Despite the head-splitting side-effects, I really did feel amazing choosing healthy food for every meal yesterday. I had so much motivation and excitement to stick to the regimen and I looked forward to each meal and snack.

Here’s my menu for Day 1:

Morning: I’m not much of a heavy breakfast eater, so to start the morning on the right foot I had a Boathouse Farms Daily Greens and Fruit Juice.
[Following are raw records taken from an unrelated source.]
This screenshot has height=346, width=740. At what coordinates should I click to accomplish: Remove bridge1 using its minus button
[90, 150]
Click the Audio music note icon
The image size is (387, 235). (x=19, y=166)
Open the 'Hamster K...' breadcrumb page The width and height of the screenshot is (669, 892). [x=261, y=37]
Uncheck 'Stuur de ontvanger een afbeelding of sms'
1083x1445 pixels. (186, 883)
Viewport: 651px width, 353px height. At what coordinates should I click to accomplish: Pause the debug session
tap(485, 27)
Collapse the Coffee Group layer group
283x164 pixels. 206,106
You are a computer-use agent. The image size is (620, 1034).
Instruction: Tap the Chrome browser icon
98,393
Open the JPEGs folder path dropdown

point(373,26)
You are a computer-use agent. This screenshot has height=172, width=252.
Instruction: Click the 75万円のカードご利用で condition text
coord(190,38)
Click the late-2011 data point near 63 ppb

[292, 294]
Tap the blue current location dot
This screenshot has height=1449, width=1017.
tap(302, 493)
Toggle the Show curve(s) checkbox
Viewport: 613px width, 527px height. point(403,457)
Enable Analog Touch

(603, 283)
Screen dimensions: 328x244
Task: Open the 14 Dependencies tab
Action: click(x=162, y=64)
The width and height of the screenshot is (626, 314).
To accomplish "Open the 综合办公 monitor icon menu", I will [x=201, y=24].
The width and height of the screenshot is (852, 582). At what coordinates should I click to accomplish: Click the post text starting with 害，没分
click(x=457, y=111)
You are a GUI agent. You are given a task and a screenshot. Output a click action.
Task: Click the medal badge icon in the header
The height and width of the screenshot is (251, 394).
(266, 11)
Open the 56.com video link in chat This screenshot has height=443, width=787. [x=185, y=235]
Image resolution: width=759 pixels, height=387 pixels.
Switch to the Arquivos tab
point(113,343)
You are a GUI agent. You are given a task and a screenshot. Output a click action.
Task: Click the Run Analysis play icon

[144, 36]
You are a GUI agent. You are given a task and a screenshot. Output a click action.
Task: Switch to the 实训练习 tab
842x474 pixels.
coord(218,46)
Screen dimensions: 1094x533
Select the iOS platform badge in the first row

It’s sweetened with fruit, no added sugar, and the natural sugar content is relatively low: 16 grams.
 Lunch: Tuna fish with tomatoes, cucumbers and pepper with a handful of almonds

Work Snack: Banana

 Dinner: Portobello mushroom, red pepper, quinoa and spinach bowl with lemon vinaigrette dressing.

(I have to admit, I did start to get hungry again between lunch and dinner, so I ate dinner a little earlier than normal to settle the hunger pangs. Also, tomorrow I’m also going to bring an extra serving of Kiwi to work for a late snack in case I start to feel another headache coming on.)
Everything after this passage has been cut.